4. DIRECTORS' SERVICE CONTRACTS

As at the Latest Practicable Date, none of the Directors had any existing or proposed service contract with any member of the Group which is not expiring or determinable by the Group within one year without payment of compensation other than statutory compensation.

5. QUALIFICATIONS AND CONSENTS OF EXPERTS

The following are the qualifications of the experts who have been named in this circular or have given opinion and/or advice contained in this circular:

Name

Qualifications

BDO Limited

certified public accountants of Hong Kong

Beijing Zhonglin Assets Appraisal Co., Ltd.

qualified independent valuer in the PRC

Celestial Capital Limited

a licensed corporation under the SFO to carry out

type 1 (dealing in securities) and type 6 (advising

on corporate finance) regulated activities

To the best of the Directors' knowledge, information and belief having made all reasonable enquiries, each of the Reporting Accountants, the Valuer and the Independent Financial Advisor is an Independent Third Party.

Each of the Reporting Accountants, the Valuer and the Independent Financial Advisor has given and has not withdrawn its written consent to the issue of this circular with the inclusion herein of its letter or report and/or reference to its name, in the form and context in which they appear.

As at the Latest Practicable Date, each of the Reporting Accountants, the Valuer and the Independent Financial Advisor did not have any shareholding, directly or indirectly, in any member of the Group or any right (whether legally enforceable or not) to subscribe for or to nominate person to subscribe for securities in any member of the Group.

What is being asked:
Copy the circular excerpt between "qualified independent valuer" and "Independent Third Party.", inclusive, substituting "independent party" for every occurrence of "Independent Third Party".

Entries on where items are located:

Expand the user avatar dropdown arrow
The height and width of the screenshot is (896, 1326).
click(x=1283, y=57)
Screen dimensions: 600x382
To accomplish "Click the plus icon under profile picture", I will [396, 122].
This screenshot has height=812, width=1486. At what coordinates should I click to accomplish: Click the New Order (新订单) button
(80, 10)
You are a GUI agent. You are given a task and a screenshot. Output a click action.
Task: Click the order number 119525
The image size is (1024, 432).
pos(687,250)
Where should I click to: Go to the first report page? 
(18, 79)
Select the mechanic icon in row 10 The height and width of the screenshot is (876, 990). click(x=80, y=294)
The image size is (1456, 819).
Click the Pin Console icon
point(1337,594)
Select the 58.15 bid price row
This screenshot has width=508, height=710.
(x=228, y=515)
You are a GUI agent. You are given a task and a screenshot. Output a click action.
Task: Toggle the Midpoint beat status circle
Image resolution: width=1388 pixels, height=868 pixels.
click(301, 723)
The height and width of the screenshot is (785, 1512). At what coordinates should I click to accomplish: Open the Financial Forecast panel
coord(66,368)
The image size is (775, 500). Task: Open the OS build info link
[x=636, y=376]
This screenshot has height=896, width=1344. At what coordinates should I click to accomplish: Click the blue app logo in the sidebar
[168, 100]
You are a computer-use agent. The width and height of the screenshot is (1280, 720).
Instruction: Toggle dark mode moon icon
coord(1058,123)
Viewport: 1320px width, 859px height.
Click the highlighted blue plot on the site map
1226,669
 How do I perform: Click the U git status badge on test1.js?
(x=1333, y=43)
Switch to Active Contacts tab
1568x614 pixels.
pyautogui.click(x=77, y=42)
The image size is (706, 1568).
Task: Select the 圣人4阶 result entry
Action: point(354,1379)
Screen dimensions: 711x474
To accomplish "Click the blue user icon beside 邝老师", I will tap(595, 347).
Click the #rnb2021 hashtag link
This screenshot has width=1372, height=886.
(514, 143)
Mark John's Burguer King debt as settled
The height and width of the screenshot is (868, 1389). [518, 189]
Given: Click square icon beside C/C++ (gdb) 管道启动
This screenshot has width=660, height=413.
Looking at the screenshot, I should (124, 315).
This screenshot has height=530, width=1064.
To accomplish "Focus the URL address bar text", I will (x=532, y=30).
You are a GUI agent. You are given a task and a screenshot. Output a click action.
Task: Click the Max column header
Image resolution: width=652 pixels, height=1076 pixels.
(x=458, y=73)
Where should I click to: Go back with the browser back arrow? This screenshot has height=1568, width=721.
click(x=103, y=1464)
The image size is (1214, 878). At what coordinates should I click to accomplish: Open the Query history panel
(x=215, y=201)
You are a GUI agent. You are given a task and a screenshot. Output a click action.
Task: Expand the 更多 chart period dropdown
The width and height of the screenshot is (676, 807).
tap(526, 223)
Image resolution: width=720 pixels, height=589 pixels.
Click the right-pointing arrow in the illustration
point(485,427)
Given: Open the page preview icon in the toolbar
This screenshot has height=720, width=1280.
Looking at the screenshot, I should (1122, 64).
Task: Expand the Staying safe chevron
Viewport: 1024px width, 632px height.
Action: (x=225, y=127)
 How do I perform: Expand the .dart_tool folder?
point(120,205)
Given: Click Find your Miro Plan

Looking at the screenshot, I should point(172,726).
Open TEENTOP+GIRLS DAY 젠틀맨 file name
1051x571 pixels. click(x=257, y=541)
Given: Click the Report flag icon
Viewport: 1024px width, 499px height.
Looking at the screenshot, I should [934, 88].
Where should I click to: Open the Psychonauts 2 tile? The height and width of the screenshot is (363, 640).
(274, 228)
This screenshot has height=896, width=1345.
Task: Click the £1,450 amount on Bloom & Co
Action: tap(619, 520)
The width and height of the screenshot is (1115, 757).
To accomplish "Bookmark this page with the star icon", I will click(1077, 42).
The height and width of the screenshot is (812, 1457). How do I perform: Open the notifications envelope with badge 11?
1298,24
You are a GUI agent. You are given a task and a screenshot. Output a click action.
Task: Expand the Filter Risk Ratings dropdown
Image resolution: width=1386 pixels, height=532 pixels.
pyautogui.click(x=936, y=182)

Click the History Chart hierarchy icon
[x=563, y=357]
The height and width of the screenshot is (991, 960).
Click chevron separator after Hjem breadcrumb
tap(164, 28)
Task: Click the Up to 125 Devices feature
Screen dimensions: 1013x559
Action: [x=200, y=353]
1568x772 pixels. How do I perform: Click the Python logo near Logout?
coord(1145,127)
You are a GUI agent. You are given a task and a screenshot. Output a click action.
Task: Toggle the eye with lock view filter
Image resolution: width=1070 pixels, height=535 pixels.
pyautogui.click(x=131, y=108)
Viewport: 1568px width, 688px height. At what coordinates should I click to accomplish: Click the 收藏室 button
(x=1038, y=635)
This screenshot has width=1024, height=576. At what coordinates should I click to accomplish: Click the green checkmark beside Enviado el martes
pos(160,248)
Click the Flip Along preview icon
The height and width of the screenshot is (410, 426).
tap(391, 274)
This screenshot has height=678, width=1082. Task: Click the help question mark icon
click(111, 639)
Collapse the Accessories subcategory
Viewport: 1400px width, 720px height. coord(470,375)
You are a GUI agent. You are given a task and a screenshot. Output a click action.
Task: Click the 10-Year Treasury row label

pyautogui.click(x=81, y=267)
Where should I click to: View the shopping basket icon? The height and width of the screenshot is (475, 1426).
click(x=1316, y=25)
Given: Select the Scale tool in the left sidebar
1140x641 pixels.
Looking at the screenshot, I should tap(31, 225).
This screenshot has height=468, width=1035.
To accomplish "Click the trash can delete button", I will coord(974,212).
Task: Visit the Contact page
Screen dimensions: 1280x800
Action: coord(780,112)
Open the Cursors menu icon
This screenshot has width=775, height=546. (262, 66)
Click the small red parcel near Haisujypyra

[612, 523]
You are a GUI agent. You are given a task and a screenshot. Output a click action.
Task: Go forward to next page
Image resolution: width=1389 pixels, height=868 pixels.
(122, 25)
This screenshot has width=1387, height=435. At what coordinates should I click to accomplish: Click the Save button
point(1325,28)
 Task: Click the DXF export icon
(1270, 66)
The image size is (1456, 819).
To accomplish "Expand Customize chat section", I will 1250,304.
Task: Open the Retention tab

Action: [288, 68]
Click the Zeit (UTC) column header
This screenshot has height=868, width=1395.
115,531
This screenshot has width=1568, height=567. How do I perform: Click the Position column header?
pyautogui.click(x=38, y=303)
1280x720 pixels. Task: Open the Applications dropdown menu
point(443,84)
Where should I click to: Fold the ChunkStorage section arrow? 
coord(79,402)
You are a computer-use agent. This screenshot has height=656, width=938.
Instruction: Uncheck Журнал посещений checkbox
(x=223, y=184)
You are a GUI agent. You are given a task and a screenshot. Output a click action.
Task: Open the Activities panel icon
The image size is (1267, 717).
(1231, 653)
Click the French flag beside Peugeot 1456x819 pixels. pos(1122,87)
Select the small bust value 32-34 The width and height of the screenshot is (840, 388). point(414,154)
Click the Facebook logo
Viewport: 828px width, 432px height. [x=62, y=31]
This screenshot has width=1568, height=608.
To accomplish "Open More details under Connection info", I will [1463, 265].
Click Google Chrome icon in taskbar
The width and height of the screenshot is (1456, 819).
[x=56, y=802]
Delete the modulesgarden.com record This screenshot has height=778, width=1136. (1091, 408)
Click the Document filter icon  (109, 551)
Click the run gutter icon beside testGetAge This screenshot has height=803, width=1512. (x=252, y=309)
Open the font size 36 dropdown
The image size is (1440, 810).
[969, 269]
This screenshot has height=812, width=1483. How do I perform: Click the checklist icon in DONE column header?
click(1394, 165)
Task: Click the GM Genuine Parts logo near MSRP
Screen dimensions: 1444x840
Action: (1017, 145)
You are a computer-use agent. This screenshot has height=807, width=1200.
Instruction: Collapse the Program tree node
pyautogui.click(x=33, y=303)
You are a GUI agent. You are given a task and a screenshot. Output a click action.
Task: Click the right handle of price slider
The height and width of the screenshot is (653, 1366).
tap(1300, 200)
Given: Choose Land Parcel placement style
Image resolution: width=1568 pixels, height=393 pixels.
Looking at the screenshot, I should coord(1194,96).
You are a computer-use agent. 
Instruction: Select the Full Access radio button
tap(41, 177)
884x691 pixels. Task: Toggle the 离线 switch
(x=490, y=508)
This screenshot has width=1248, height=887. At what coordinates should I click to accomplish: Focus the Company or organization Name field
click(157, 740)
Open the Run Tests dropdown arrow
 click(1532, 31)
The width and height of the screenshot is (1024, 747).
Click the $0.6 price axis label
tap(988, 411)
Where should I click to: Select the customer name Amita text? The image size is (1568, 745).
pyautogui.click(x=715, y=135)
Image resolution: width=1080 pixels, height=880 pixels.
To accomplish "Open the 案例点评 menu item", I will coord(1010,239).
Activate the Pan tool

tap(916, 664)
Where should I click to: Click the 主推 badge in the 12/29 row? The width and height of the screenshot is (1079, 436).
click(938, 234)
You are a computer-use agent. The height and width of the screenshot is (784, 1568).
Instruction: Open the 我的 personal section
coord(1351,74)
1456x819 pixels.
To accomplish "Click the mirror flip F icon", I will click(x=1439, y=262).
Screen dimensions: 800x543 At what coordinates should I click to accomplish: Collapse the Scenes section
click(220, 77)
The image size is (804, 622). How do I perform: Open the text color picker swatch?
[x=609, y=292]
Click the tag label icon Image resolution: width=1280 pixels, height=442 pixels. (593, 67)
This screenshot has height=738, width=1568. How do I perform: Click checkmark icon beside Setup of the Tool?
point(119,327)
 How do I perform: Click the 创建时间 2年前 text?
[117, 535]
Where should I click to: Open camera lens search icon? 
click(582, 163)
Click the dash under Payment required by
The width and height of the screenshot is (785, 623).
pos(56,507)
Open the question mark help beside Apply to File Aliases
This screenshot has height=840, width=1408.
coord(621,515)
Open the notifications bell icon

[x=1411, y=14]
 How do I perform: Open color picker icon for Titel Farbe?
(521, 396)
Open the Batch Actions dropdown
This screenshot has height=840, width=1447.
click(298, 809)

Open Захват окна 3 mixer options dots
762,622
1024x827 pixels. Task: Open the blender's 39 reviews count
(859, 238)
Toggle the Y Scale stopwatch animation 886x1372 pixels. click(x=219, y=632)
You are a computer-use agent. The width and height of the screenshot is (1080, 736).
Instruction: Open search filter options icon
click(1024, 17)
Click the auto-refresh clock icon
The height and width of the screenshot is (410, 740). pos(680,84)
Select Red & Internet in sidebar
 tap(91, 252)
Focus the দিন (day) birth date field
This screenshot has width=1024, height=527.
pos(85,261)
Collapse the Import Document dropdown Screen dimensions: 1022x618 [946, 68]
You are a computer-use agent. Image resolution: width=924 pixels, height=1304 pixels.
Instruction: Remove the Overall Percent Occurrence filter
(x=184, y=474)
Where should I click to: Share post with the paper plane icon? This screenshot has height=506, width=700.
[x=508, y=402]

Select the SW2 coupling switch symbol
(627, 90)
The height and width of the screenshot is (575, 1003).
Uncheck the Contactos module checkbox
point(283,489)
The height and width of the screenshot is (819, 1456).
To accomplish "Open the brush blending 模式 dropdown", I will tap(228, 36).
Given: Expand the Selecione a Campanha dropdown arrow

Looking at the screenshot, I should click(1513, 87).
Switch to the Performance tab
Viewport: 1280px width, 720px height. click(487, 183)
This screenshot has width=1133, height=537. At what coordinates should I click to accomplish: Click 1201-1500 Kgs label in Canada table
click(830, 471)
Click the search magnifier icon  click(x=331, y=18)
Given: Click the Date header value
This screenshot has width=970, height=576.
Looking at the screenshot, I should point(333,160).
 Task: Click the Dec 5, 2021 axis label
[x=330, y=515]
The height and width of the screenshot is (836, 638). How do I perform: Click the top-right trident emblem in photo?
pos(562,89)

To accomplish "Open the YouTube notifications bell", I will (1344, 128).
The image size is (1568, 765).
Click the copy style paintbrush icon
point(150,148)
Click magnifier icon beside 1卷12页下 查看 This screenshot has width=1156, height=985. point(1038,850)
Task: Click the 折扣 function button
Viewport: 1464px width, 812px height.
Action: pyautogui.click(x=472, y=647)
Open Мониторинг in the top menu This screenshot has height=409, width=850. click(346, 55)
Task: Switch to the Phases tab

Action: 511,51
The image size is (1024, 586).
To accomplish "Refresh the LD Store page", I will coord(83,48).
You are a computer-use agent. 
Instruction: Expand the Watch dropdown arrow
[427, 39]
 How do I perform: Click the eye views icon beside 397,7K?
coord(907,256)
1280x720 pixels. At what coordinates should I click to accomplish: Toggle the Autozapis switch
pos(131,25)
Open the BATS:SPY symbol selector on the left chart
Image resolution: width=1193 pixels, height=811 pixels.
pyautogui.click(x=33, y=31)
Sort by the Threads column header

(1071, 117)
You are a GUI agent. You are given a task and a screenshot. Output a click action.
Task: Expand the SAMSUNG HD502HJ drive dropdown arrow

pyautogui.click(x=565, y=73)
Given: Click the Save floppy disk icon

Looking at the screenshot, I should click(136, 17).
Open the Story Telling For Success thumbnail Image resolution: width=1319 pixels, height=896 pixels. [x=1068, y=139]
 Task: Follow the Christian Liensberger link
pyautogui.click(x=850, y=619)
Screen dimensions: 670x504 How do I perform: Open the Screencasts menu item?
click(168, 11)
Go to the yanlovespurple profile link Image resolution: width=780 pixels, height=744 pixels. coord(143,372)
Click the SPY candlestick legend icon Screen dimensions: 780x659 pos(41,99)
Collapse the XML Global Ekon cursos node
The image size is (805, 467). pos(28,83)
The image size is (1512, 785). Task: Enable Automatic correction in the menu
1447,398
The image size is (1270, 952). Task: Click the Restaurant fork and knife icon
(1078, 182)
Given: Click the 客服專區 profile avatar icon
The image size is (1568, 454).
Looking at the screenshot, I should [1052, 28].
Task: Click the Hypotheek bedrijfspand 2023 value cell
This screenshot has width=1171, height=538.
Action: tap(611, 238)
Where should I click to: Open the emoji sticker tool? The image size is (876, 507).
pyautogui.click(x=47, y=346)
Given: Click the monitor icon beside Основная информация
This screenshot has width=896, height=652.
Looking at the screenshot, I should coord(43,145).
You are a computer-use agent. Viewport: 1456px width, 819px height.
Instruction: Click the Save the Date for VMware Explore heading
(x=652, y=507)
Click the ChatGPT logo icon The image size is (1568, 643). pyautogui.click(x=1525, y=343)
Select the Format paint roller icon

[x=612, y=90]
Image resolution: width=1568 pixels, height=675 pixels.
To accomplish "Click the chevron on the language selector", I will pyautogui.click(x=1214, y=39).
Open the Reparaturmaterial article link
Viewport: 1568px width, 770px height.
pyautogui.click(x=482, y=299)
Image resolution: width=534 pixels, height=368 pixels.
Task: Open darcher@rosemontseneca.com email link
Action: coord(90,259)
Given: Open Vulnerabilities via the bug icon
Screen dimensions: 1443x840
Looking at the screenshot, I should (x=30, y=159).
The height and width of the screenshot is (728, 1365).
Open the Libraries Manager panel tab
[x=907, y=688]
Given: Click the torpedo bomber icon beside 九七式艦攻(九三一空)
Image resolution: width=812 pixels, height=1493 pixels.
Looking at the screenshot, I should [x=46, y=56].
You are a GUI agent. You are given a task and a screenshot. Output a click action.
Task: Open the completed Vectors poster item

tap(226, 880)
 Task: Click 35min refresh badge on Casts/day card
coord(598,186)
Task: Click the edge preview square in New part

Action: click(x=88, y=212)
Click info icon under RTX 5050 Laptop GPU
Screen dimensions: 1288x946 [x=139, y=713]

Exercise solution:
qualified independent valuer in the PRC

Celestial Capital Limited

a licensed corporation under the SFO to carry out

type 1 (dealing in securities) and type 6 (advising

on corporate finance) regulated activities

To the best of the Directors' knowledge, information and belief having made all reasonable enquiries, each of the Reporting Accountants, the Valuer and the Independent Financial Advisor is an independent party.